In his opening remarks, UN Resident Coordinator and UNDP Resident Representative Mr. Gana Fofang, highlighted the achievements that Africa as a continent has made as well as emphasized the achievements of South Africa.
“The 2016 Africa Human Development Report noted these important achievements, and also places emphasis on the fact that in Africa women of child bearing age are at a higher risk of premature death; nearly one out of two (45.6%) have experienced sexual or physical violence of some kind during their lifetimes mainly from persons known to them. However, South Africa has made great gains in education and the MDG on Education is one of the goals met in terms of access, but for Africa as a whole, one in four girls of primary school age and one in five boys had never attended school or left school without completing primary education,” Mr. Fofang said.
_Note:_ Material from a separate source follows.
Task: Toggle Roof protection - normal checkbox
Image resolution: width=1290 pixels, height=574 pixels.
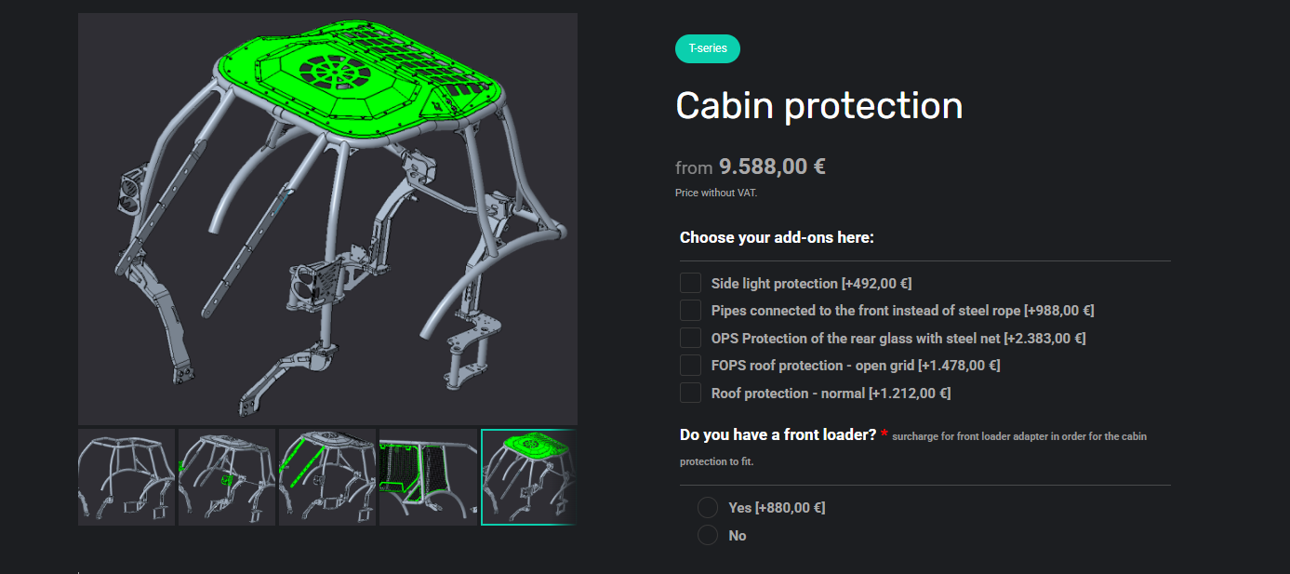Action: click(x=690, y=393)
During the panel discussion that was held at the launch, the participants agreed with the messages that the report highlighted, for instance; harmful social norms towards women and girls need to be deconstructed and addressed as they constrain development for all. Another message that the participants took away was that lack of access to land deprives African women of an important economic tool in improving their livelihoods. Adding on to this, the UNDP Senior Economist, Ms Fatou Leigh emphasized that women should have the capacity to participate in decision-making.
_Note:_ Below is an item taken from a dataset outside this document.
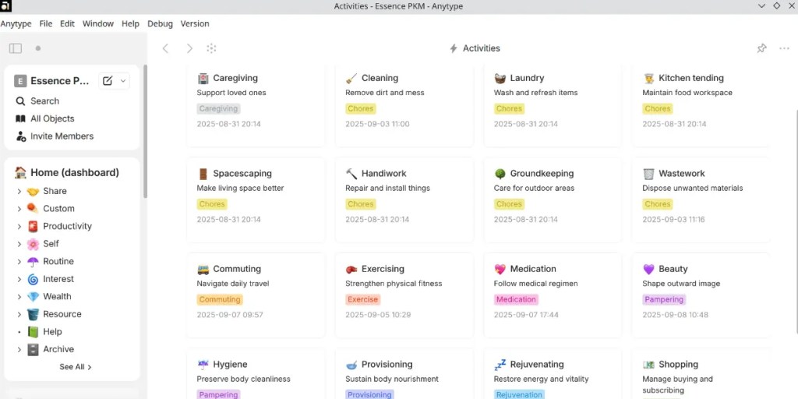The image size is (798, 399).
Task: Pin the Activities page
Action: click(x=761, y=48)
Chief Executive Officer of the Graca Machel Foundation, Ms Nomsa Daniels who spoke on ‘Women in African economies looking at how far South Africa has come, agreed with the report that there is more to be done in order to uplift women economically, “The UNDP report shows the staggering costs of not investing in women in the loss of $95 billion dollars a year to the continent’s GDP for maintaining the persistent gender gap. The time has come for women to be equal partners in driving the development agenda at national, subregional and regional level,” said Ms Daniels. The Deputy Representative, UN Women Multi-Country Office for Southern Africa, Mr Themba Kalua, in his reflection on challenges and opportunities for South Africa said “South Africa has made a lot of progress on gender equality and women empowerment, but there is a lot that still needs to be done in particular on Gender Based Violence (GBV). UN Women is ready to partner with government, civil society and other UN agencies in addressing GBV including through engaging men and boys using the HeforShe campaign”.
Director of Strategic Partnerships, Sonke Gender Justice, Mr Bafana Khumalo, presented a perspective on the legal and social norms in gender equality, specifically looking at what Sonke Gender Justice’s contribution has been in the country saying that it is high time the country dealt with the notion of “dangerous masculinities informed by patriarchal norms”.
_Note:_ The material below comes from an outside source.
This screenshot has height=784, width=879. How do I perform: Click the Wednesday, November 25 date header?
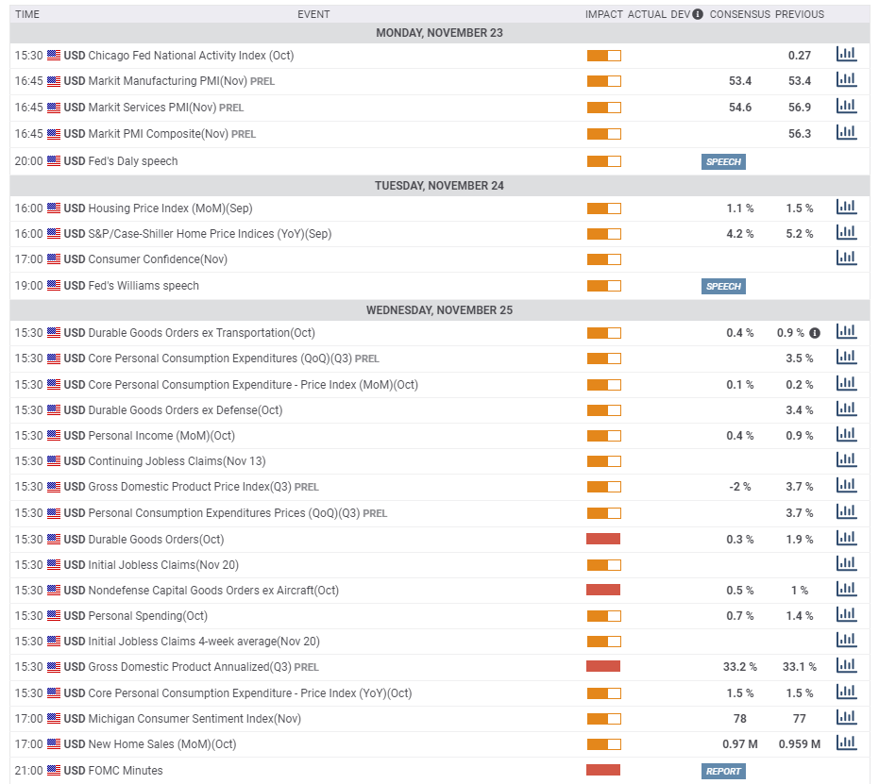coord(440,310)
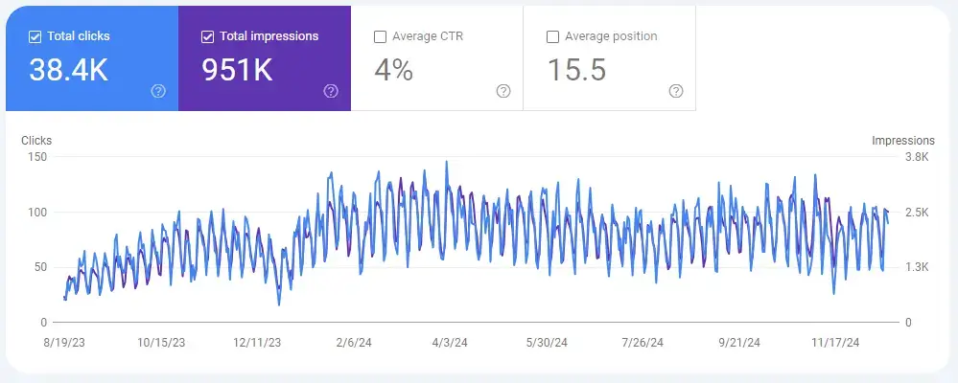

“In our quest to advance gender equality and equity in relation to Human Development Challenges in the region, we must deal with the notion of dangerous masculinities informed by patriarchal norms. In this regard we need to tackle harmful traditional practices that continue to undermine the dignity of women. Some of these include, ending the so called child marriages, Female Genital Mutilation, mourning and cleansing rituals for women to name but a few. In this quest we must affirm positive collaboration between women and men in the struggle for gender transformation. Men of quality are not afraid of gender equality.” He said.
The report recommends forging stronger alliances among governments, private sector, CSOs and development partners towards a common gender-focused agenda for action. These include: (i) the establishment of an African Women Investment Bank and opening Women Investment Windows in national and regional development banks, and (ii) the commitment of public and private sector institutions to implement a Gender Equality Seal certification initiative to promote standards that foster equality of opportunities among employees.